** Record set **
::::::

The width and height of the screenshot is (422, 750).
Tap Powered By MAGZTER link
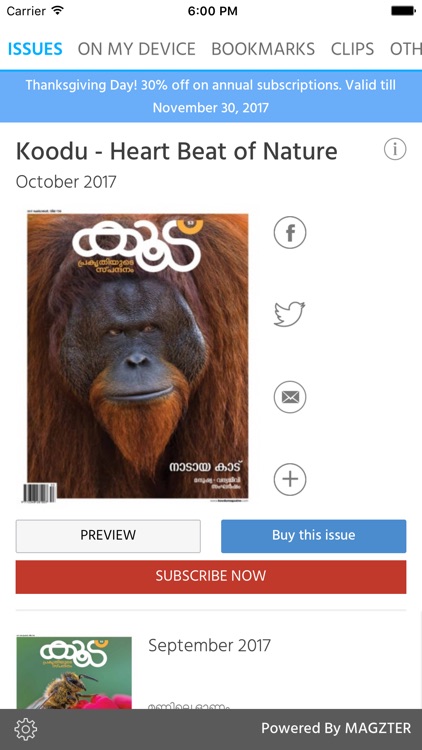336,728
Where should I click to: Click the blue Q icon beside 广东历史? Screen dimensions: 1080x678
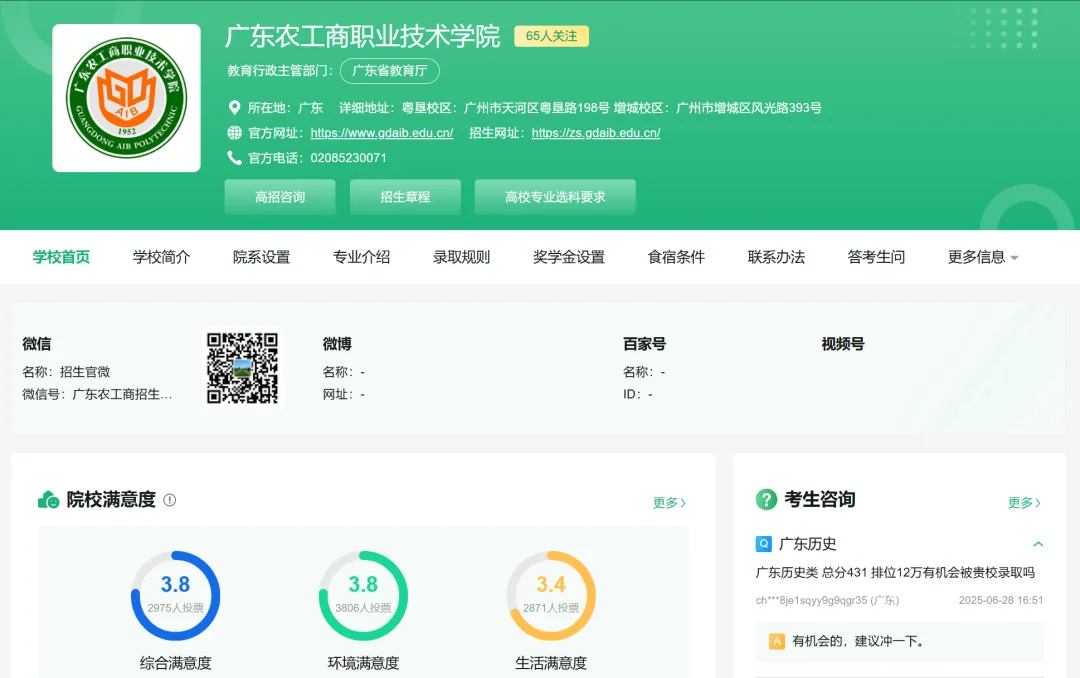tap(763, 544)
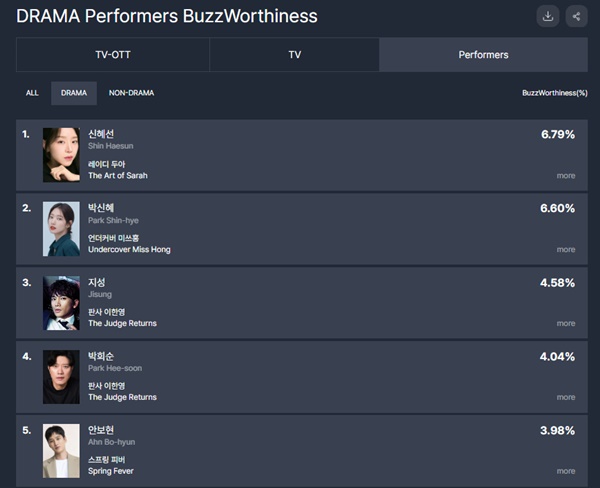
Task: Click the download icon button
Action: (548, 16)
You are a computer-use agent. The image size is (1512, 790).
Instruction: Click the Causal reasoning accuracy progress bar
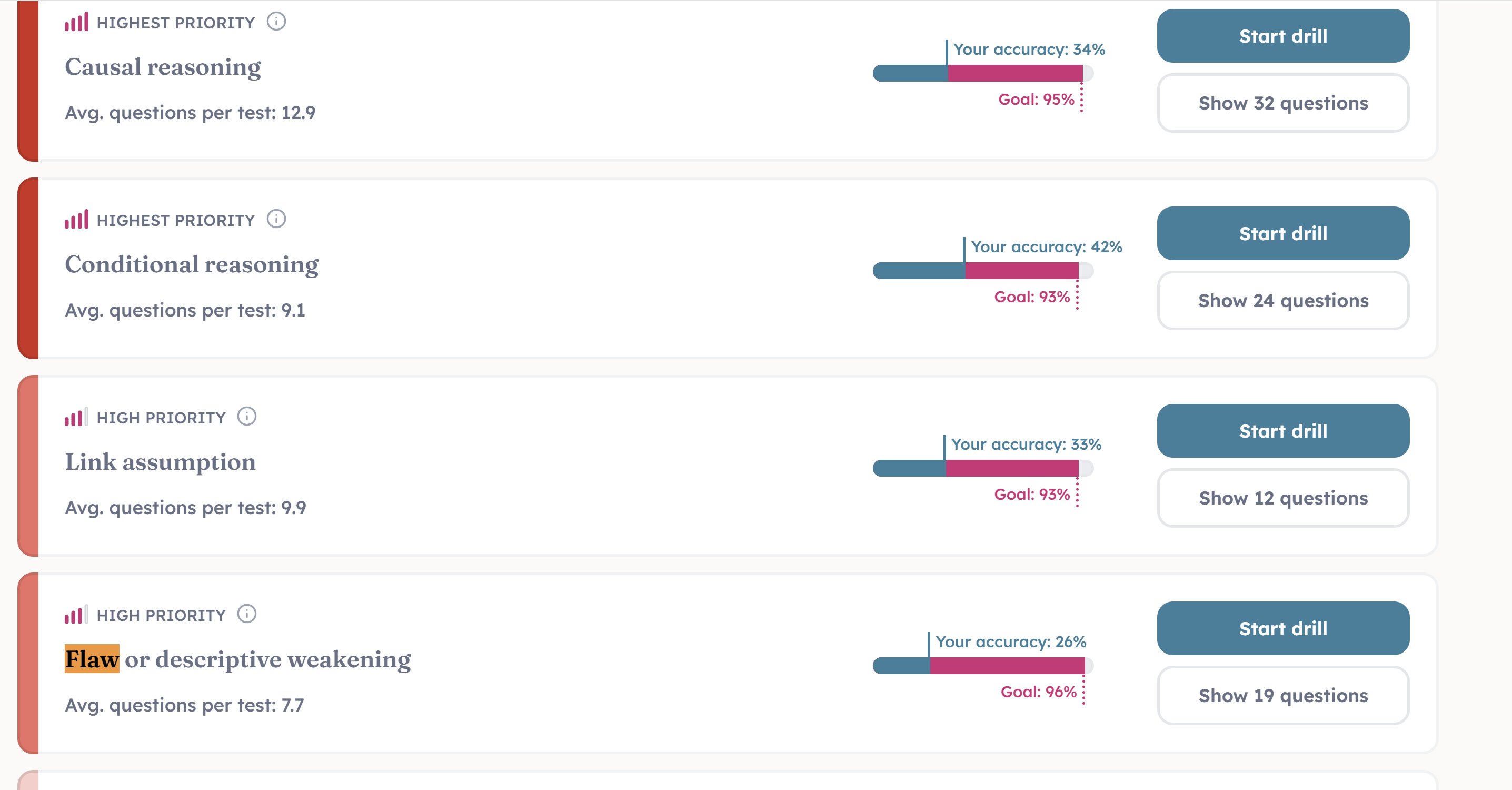[x=983, y=73]
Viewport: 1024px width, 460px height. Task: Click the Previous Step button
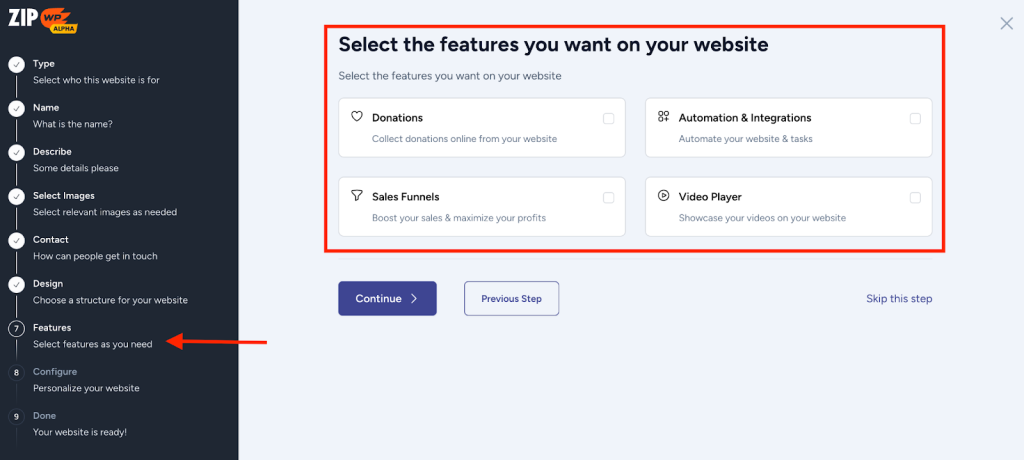pyautogui.click(x=511, y=298)
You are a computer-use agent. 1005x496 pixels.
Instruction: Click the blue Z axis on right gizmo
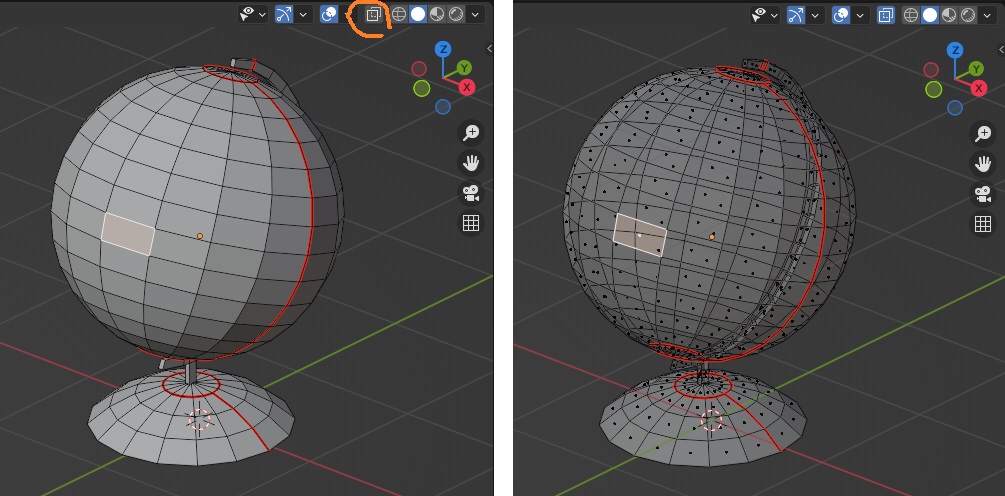956,48
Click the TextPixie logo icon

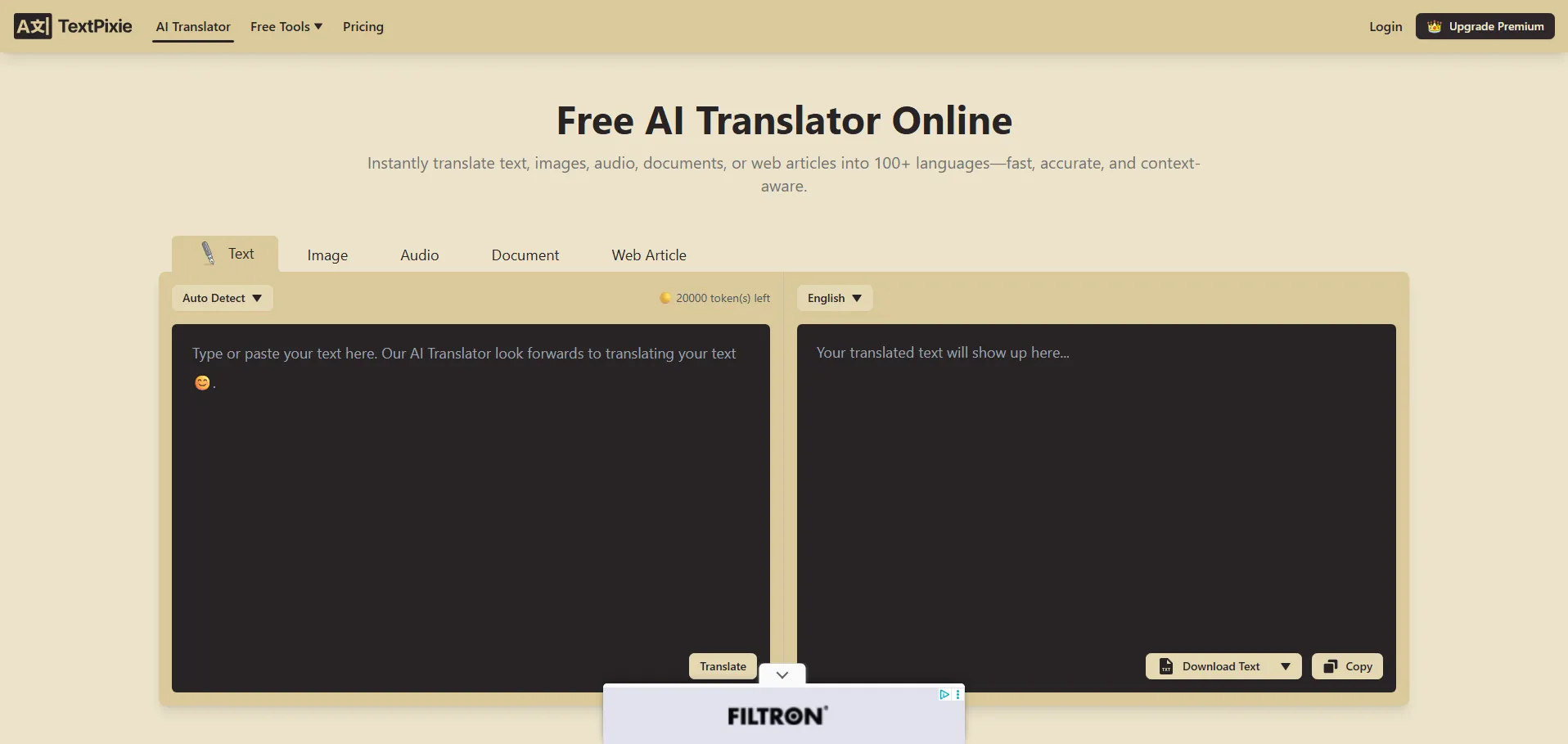[x=33, y=26]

::::::

** What to work on **
Considering only lines of the records that hold the string "computer", state how many there are and nothing else.

** Exercise output **
2